Serrie Alain, Lange Bernd, Steup Achim
a Service de Médecine de la Douleur et de Médecine Palliative, Universités Paris Descartes - Paris Diderot Hôpital Lariboisière , Paris , France.
b Grünenthal GmbH , Aachen , Germany.
Curr Med Res Opin. 2017 Aug;33(8):1423-1432. doi: 10.1080/03007995.2017.1335189. Epub 2017 Jun 11.
To assess efficacy and safety of tapentadol prolonged release (PR) for moderate-to-severe chronic osteoarthritis knee pain.
Patients (n = 990) were randomized (1:1:1) to tapentadol PR, oxycodone controlled release (CR; reference compound for assay sensitivity), or placebo for a double-blind 3-week titration and 12-week maintenance period. Primary efficacy end-points were change from baseline in average pain intensity at week 12 of maintenance (US end-point) and over the entire maintenance period (non-US end-point) with "last observation carried forward" as imputation method for missing scores.
Both primary end-points were not significantly different for tapentadol PR nor for oxycodone CR vs placebo at week 12 (least squares [LS] mean difference = -0.3 [95% CI = -0.61-0.09]; p = 0.152 and 0.2 [95% CI = -0.16-0.54]; p = 0.279, respectively) and over the maintenance period (LS mean difference = -0.2 [95% CI = -0.55-0.07]; p = 0.135 and 0.1 [95% CI = -0.18-0.44]; p = 0.421, respectively). Considerably more patients receiving tapentadol PR than oxycodone CR completed the trial (58.3% vs 36.6%). This is consistent with better results with tapentadol PR on the overall health status (PGIC) compared to oxycodone CR. Indeed, respectively, 56% and 42.5% rated at least "much improved" at the end of treatment. Incidences of gastrointestinal adverse events were higher for both active treatments compared to placebo. Tapentadol PR was associated with a better gastrointestinal tolerability profile with incidences of constipation (17.9% vs 35%) and of the composite of nausea and/or vomiting (23.8% vs 46.8%) significantly lower vs oxycodone CR (p < 0.001).

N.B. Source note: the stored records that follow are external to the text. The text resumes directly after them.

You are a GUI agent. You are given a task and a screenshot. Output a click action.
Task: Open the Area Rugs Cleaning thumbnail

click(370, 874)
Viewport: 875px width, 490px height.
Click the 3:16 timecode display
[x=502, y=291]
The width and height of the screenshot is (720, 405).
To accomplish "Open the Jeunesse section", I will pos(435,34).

The study did not demonstrate assay sensitivity. The finding that both primary end-points for tapentadol PR were not met can, thus, not be interpreted. Tapentadol PR was better tolerated than oxycodone CR, largely due to fewer gastrointestinal side-effects.
评估缓释他喷他多治疗中重度慢性膝骨关节炎疼痛的疗效和安全性。
990例患者按1:1:1随机分组,分别接受缓释他喷他多、羟考酮控释片(用于测定灵敏度的参比化合物)或安慰剂治疗,进行为期3周的双盲滴定和12周的维持治疗。主要疗效终点为维持期第12周(美国终点)和整个维持期(非美国终点)平均疼痛强度较基线的变化,采用“末次观察结转”法对缺失评分进行插补。

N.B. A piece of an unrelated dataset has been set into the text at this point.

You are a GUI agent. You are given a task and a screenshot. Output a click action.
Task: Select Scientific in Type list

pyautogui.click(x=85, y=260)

在第12周时,缓释他喷他多和羟考酮控释片与安慰剂相比,两个主要终点均无显著差异(最小二乘均值差异=-0.3 [95%置信区间=-0.61-0.09];p=0.152和0.2 [95%置信区间=-0.16-0.54];p=0.279),在维持期内也无显著差异(最小二乘均值差异=-0.2 [95%置信区间=-0.55-0.07];p=0.135和0.1 [95%置信区间=-0.18-0.44];p=0.421)。接受缓释他喷他多治疗完成试验的患者比接受羟考酮控释片治疗的患者多得多(58.3%对36.6%)。这与缓释他喷他多在总体健康状况(PGIC)方面比羟考酮控释片效果更好一致。实际上,分别有56%和42.5%的患者在治疗结束时至少评定为“大有改善”。与安慰剂相比,两种活性治疗的胃肠道不良事件发生率均较高。缓释他喷他多的胃肠道耐受性较好,便秘发生率(17.9%对35%)以及恶心和/或呕吐的综合发生率(23.8%对46.8%)均显著低于羟考酮控释片(p<0.001)。
该研究未证明测定灵敏度。因此,无法解读缓释他喷他多未达到两个主要终点这一结果。缓释他喷他多的耐受性优于羟考酮控释片,主要是因为胃肠道副作用较少。